> **Page text**:
Here, when it is determined that the second inversion timing T2 is
within the inversion prohibition period, the inversion unit 3 does
not invert the VCOM signal at the second inversion timing T2, and
inverts the VCOM signal after a predetermined time (thVCOM) elapses
(T6) from end (T5) of the ENB signal, as shown with the solid
line.
[0035] The ENB signal generator 20 starts to output the ENB signal
at the data transmission timing T3, T0, T7 . . . . Also, the ENB
signal generator 20 sets the data transmission state flag to a high
level during the output of the ENB signal and generates a data
transmission end interruption upon ending of the ENB signal.
[0036] As described above, the liquid crystal control circuit 100
of the first illustrative embodiment does not invert the VCOM
signal when the second inversion timing T2 is within the inversion
prohibition period. As used herein the term "inversion prohibition
period" is intended to mean a period from the predetermined time T4
before the first start timing T0 to the first start timing T0. That
is, since the VCOM signal is not inverted, it is possible to output
the ENB signal for rewriting the image data. When the rewriting of
the image data is over and the output of the ENB signal is stopped
(T5), the inversion unit 3 stands by for the predetermined time
(thVCOM) and then inverts the VCOM signal at time T6. That is, the
inversion unit 3 stands by for the output period of the ENB signal
and the periods (trVCOM+tsVCOM, thVCOM) before and after the output
period for the VCOM signal.
[0037] Thereby, it is possible to avoid confliction between the
data transmission and the inversion timing of the VCOM signal.
Also, when it is intended to transmit data at a constant period,
the CPU 130 may output a data transmission command at any timing
within the data transmission timing interval without performing
counting by the timer circuit or interruption by the CPU 130. Also,
the data transmission command to be output by the CPU 130 is not
limited to a head of data transmission and may be output at any
timing.
Second Illustrative Embodiment
[0038] According to the liquid crystal control circuit 100 of the
first illustrative embodiment, there is the image data and the ENB
signal is output at the first start timing T0 of the data
transmission timing. However, there may be no image data at the
first start timing T0. In the below, an example where there is no
image data at the first start timing T0 is described. A
configuration of the electronic timepiece 200 of a second
illustrative embodiment is the same as the configuration of the
electronic timepiece 200 of the first illustrative embodiment.
[0039] FIG. 5 is a timing chart of the liquid crystal control
circuit of the second illustrative embodiment.
[0040] The operations of the time measurement unit 1 and the
determination unit 2 are the same as in the first illustrative
embodiment.

> **Entries provided**:
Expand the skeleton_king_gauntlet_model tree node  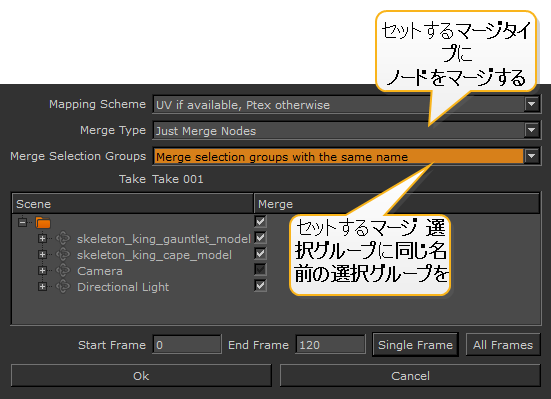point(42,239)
==
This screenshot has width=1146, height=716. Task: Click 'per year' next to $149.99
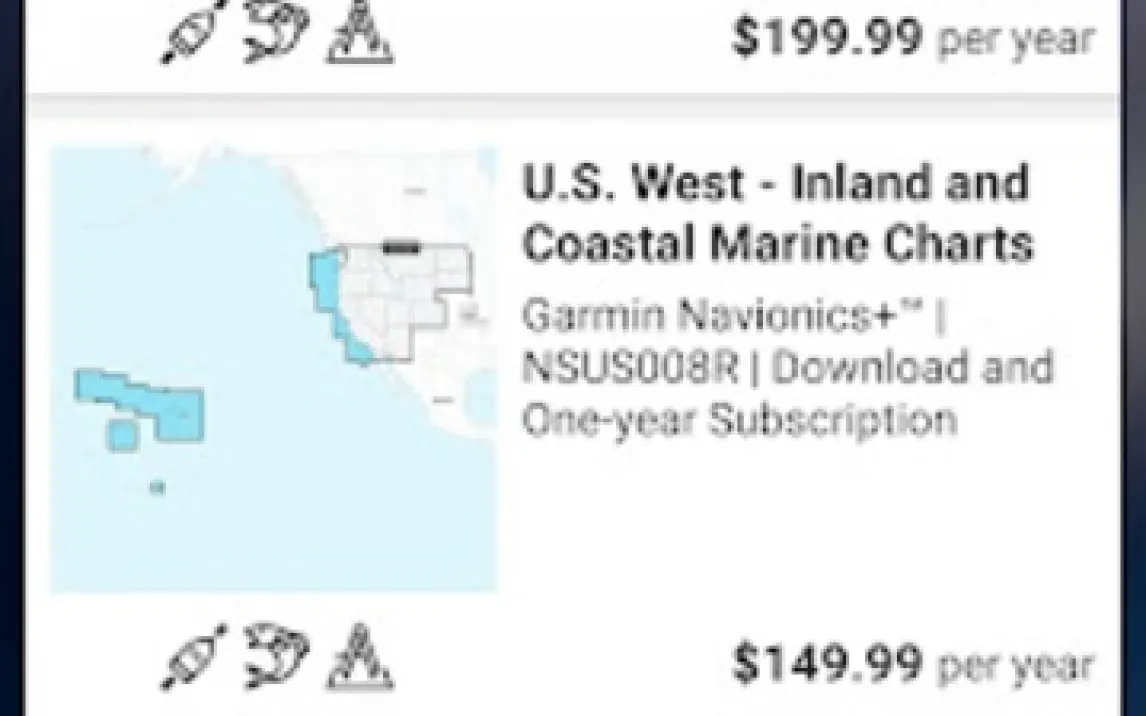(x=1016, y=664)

> **What the task requires**:
Please answer these questions from the passage on the liquid crystal control circuit:
(a) Which term names the period from the predetermined time T4 before the first start timing T0 to the first start timing T0?
(b) What does the ENB signal generator 20 set to a high level while it outputs the ENB signal?
(c) Which figure is the timing chart of the circuit in the second illustrative embodiment?
The entries are not needed for the task.

> **Output of the exercise**:
(a) The inversion prohibition period.
(b) The data transmission state flag.
(c) FIG. 5.